Element and text location data
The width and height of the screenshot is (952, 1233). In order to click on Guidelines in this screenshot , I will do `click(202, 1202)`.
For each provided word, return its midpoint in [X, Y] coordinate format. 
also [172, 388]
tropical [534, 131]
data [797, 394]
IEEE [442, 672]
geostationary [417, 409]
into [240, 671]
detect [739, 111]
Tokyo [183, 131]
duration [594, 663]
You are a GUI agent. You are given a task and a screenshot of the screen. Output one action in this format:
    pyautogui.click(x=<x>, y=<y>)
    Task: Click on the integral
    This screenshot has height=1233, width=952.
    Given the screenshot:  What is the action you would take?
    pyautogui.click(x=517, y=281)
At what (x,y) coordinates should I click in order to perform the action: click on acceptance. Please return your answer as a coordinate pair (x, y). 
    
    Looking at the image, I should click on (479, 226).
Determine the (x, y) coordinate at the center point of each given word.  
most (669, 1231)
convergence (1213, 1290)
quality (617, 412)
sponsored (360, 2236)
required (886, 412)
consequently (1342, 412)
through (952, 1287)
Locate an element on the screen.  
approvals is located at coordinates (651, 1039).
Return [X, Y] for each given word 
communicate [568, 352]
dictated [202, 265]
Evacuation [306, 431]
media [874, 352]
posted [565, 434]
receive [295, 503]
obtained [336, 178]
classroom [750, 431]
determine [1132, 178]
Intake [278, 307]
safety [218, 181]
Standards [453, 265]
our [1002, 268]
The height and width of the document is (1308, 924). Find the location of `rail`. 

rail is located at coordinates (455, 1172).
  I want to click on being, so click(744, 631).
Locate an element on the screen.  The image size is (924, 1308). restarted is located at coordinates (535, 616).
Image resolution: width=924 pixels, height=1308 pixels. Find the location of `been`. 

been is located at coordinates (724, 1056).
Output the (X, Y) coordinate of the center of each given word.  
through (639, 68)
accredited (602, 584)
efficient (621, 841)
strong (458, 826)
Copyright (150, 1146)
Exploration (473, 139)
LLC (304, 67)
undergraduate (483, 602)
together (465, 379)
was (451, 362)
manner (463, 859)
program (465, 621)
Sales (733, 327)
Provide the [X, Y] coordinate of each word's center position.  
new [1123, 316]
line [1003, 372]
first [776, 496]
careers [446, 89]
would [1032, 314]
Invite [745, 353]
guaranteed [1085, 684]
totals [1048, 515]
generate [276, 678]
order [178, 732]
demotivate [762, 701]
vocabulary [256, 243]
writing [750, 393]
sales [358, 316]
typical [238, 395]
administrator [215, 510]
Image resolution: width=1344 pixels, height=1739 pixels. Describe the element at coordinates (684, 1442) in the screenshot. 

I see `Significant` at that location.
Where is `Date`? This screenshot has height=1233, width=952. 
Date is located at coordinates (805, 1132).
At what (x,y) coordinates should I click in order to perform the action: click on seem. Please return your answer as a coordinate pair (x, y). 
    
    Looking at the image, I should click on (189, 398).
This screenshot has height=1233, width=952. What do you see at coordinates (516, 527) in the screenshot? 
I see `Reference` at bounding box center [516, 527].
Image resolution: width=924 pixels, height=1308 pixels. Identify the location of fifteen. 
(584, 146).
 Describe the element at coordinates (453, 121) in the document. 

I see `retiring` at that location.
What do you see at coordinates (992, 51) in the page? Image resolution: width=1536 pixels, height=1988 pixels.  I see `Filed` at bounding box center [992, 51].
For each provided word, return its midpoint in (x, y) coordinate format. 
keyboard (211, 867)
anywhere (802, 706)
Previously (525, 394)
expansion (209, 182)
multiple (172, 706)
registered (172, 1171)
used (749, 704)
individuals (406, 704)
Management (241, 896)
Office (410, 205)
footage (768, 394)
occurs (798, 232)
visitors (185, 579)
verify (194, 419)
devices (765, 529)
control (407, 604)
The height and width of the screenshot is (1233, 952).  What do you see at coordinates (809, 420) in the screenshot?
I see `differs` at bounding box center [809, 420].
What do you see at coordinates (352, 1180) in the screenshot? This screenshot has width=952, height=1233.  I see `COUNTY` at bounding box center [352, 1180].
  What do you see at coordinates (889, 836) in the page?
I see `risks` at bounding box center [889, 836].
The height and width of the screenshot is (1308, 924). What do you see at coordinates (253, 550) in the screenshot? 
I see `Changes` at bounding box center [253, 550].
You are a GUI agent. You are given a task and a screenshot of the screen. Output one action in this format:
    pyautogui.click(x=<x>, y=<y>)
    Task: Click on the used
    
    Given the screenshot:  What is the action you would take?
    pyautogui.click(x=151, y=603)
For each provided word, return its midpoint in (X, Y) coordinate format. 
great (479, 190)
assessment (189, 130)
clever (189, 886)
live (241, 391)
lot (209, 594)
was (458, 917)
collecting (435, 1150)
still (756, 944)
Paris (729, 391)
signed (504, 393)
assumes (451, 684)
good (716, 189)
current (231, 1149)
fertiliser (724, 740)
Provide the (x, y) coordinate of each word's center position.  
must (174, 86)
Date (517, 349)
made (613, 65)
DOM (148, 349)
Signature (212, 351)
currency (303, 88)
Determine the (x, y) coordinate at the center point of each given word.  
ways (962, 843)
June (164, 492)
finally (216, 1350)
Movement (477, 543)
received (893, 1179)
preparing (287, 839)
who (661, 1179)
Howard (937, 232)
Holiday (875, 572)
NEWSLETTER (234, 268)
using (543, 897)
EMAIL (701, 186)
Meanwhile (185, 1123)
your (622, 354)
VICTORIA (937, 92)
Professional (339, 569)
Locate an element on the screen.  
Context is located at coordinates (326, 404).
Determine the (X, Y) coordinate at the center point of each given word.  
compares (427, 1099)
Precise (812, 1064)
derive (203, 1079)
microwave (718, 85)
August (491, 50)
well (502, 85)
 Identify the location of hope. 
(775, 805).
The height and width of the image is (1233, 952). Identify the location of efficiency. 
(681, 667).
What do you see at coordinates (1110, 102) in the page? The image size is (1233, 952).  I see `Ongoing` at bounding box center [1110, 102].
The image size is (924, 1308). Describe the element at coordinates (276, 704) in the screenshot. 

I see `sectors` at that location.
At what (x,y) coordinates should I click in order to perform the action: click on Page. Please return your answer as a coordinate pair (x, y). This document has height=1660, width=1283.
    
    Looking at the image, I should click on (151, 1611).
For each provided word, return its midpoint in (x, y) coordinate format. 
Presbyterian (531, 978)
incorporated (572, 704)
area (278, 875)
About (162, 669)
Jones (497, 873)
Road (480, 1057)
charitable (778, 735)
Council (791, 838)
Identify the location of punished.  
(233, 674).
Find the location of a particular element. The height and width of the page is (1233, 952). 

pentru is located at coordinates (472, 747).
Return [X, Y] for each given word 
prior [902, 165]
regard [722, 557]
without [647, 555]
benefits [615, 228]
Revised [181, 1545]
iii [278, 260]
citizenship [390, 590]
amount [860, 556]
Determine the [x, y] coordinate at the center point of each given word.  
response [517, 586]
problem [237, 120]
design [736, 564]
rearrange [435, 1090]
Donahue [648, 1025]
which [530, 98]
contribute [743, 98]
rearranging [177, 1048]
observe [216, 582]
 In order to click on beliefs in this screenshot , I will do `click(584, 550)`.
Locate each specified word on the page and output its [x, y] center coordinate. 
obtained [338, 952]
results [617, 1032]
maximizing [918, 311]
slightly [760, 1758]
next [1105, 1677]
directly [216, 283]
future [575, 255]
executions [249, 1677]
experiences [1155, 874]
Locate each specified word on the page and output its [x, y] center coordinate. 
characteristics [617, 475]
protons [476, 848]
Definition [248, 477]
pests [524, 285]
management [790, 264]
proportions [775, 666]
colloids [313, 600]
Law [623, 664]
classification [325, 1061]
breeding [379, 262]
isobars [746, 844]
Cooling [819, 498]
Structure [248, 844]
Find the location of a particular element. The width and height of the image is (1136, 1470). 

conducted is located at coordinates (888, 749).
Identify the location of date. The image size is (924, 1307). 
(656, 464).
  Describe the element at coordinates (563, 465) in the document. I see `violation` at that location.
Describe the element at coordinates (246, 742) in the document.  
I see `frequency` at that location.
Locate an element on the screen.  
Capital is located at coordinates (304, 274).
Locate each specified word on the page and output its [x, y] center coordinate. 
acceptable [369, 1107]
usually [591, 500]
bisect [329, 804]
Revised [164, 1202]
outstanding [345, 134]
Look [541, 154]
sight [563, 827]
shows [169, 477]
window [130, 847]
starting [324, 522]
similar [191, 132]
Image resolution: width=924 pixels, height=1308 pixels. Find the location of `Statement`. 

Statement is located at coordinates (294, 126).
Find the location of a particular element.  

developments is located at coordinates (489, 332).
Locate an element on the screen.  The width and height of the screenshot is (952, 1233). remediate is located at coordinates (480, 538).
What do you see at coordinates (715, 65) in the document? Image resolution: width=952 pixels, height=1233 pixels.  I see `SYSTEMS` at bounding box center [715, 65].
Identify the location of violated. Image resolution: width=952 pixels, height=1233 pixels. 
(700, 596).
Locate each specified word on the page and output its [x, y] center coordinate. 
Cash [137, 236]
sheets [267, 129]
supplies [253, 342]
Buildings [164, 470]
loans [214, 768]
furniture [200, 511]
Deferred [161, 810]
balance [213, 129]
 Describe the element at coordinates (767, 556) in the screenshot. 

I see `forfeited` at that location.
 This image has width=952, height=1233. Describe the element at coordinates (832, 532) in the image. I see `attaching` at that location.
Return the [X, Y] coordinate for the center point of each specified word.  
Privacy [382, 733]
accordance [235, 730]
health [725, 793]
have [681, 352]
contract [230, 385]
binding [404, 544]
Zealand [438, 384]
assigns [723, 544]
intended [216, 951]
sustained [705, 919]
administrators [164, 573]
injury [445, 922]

* WRITTEN INSTRUCTION
Copy the lines from the first one through the line holding "pyautogui.click(x=517, y=281)", with both ends included.

* THE RESPONSE
The width and height of the screenshot is (952, 1233). In order to click on Guidelines in this screenshot , I will do `click(202, 1202)`.
For each provided word, return its midpoint in [X, Y] coordinate format. 
also [172, 388]
tropical [534, 131]
data [797, 394]
IEEE [442, 672]
geostationary [417, 409]
into [240, 671]
detect [739, 111]
Tokyo [183, 131]
duration [594, 663]
You are a GUI agent. You are given a task and a screenshot of the screen. Output one action in this format:
    pyautogui.click(x=<x>, y=<y>)
    Task: Click on the integral
    This screenshot has height=1233, width=952.
    Given the screenshot:  What is the action you would take?
    pyautogui.click(x=517, y=281)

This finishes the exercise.